Task details:
Which lines of the entries below hold the word "height"? Report each of them.

Provided entries:
□ □ □ □
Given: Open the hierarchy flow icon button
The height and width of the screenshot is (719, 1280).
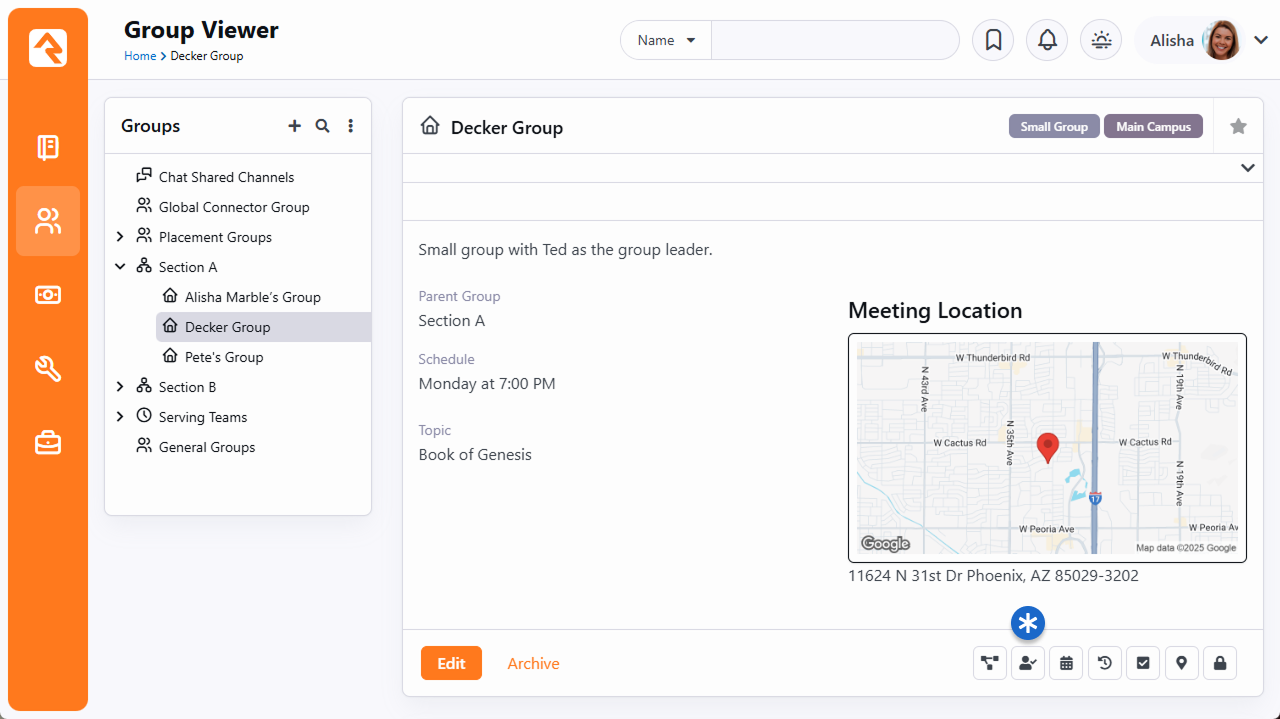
□ □ □ □
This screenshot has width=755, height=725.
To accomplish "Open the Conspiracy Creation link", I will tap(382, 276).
□ □ □ □
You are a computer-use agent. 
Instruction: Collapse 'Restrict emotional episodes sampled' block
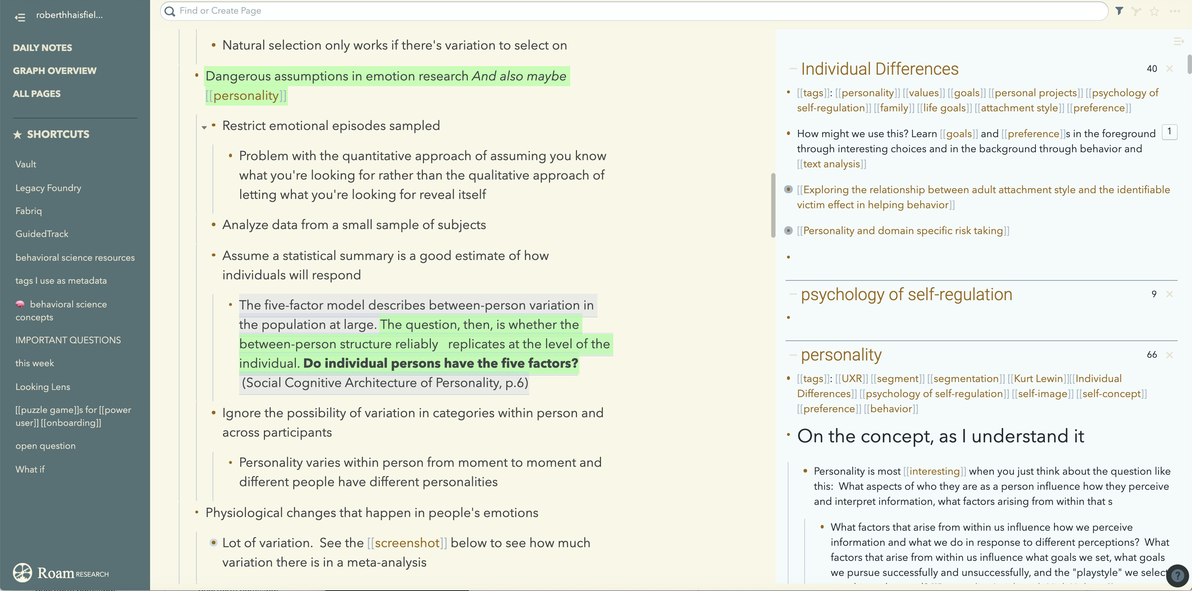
□ □ □ □
Answer to the problem:
The height and width of the screenshot is (719, 1280).
This screenshot has width=755, height=725.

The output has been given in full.